Œuvre
L'homme qui a vu l'ours (2006)
Bien que les paquebots, depuis le Titanic et même auparavant, aient toujours été plus ou moins destinés à finir échoués, engloutis, torpillés, dévastés par le feu, éventrés par des icebergs ou éperonnés par leurs congénères, il était d'usage, au moins jusqu'à la Seconde Guerre mondiale, d'apporter un certain soin à leur présentation.
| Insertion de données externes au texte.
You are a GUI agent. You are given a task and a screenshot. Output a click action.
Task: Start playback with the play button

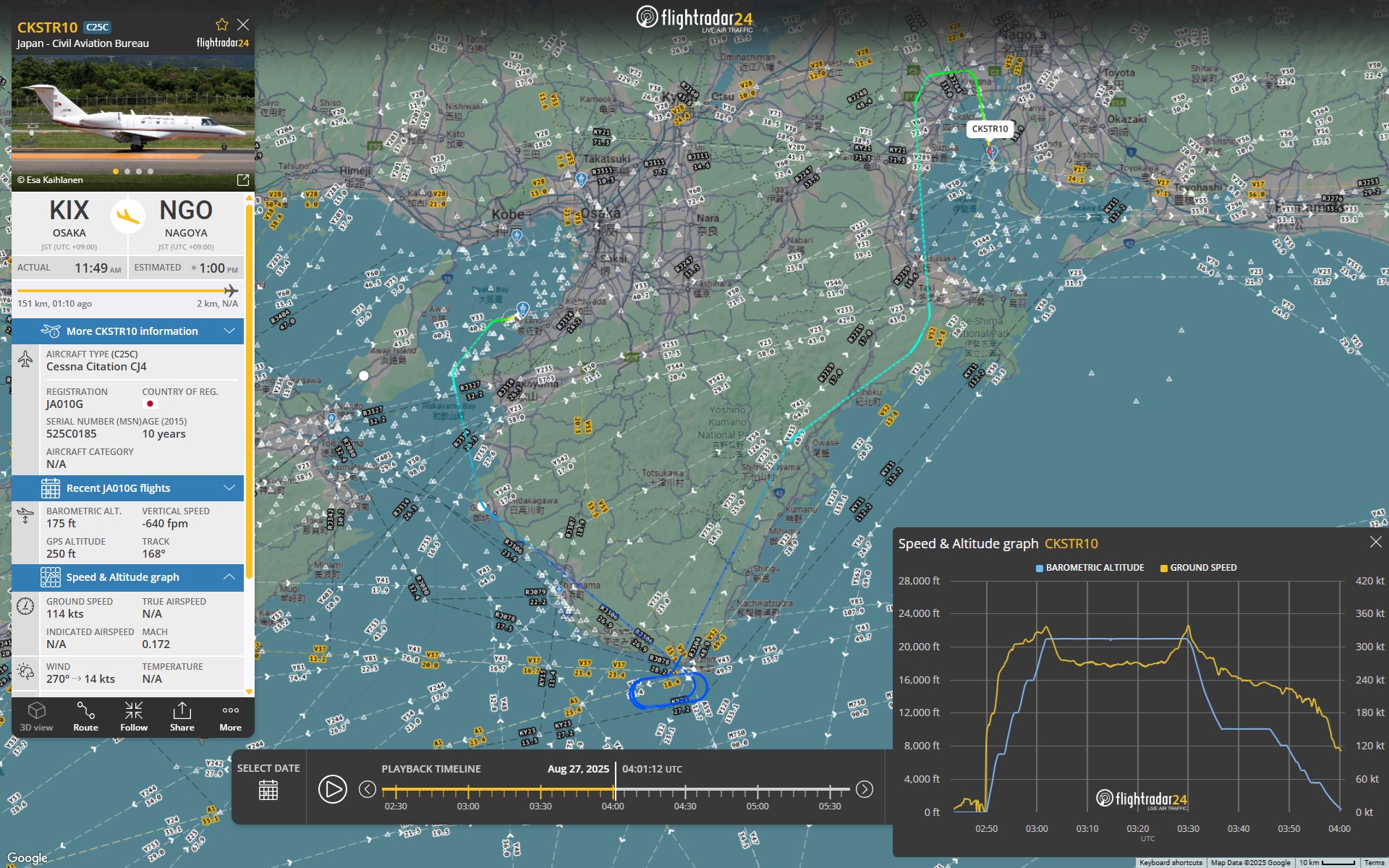click(x=333, y=789)

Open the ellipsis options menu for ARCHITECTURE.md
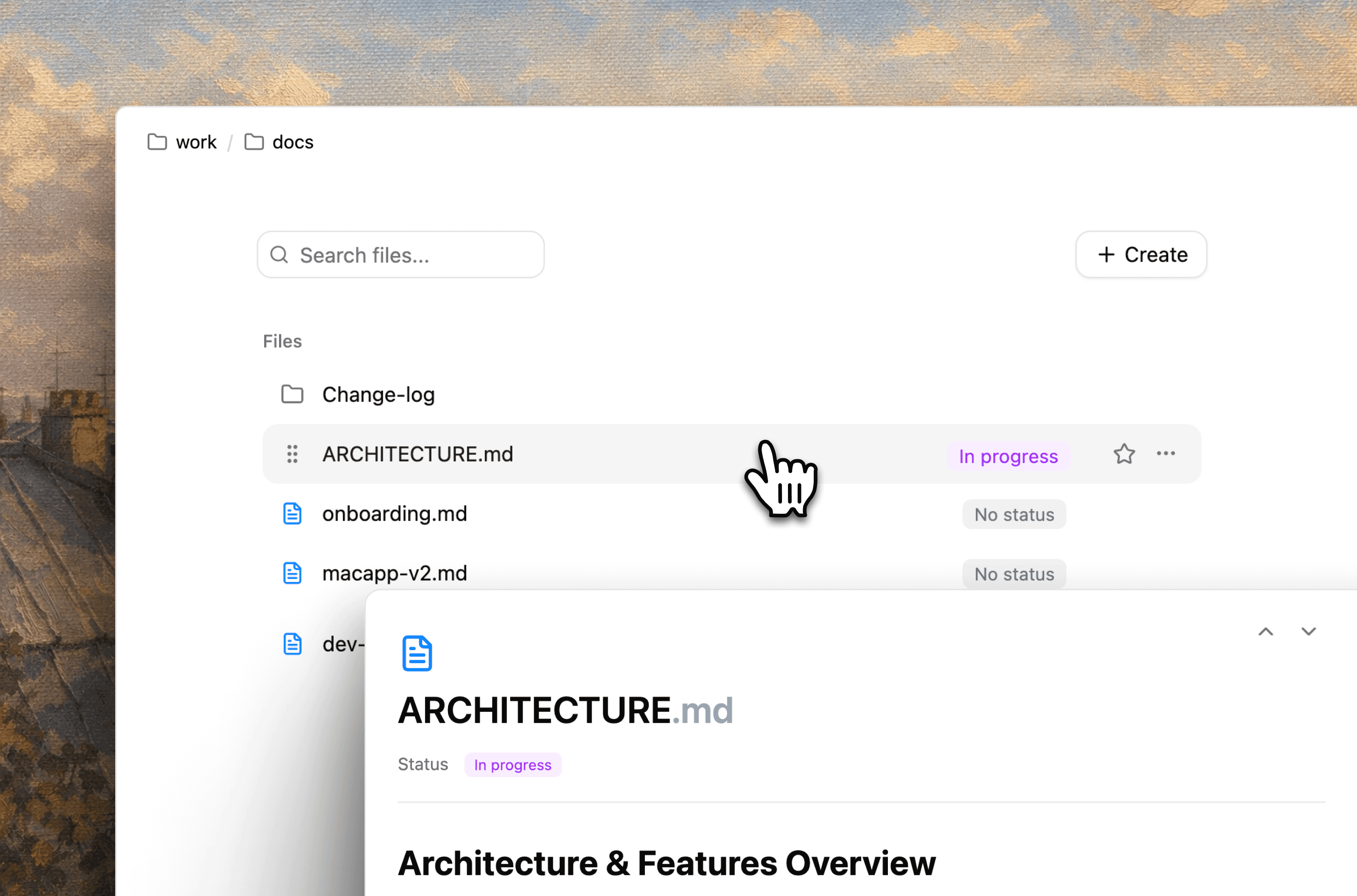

Malgré quelques tentatives de restauration, dans les années 1950 et 1960 - presque toujours lamentables sur le plan de l'architecture intérieure et de la décoration -, le Seconde Guerre mondiale a bel et bien consommé la disparition des grands paquebots de lignes. Avant de s'offrir aux torpilles et aux bombes, avant de disparaître dans les eaux glacées ou dévorés par les flammes, quelques-uns se couvrent fort à propos de stupéfiantes peintures de guerre, sous prétexte de tromper l'ennemi sur leur identité, leur taille ou leur vitesse, et c'est ainsi qu'ils nous émeuvent le plus, détournés brutalement de leur destination luxueuse et mondaine, tout peinturlurés, armés pour de titaniques catastrophes.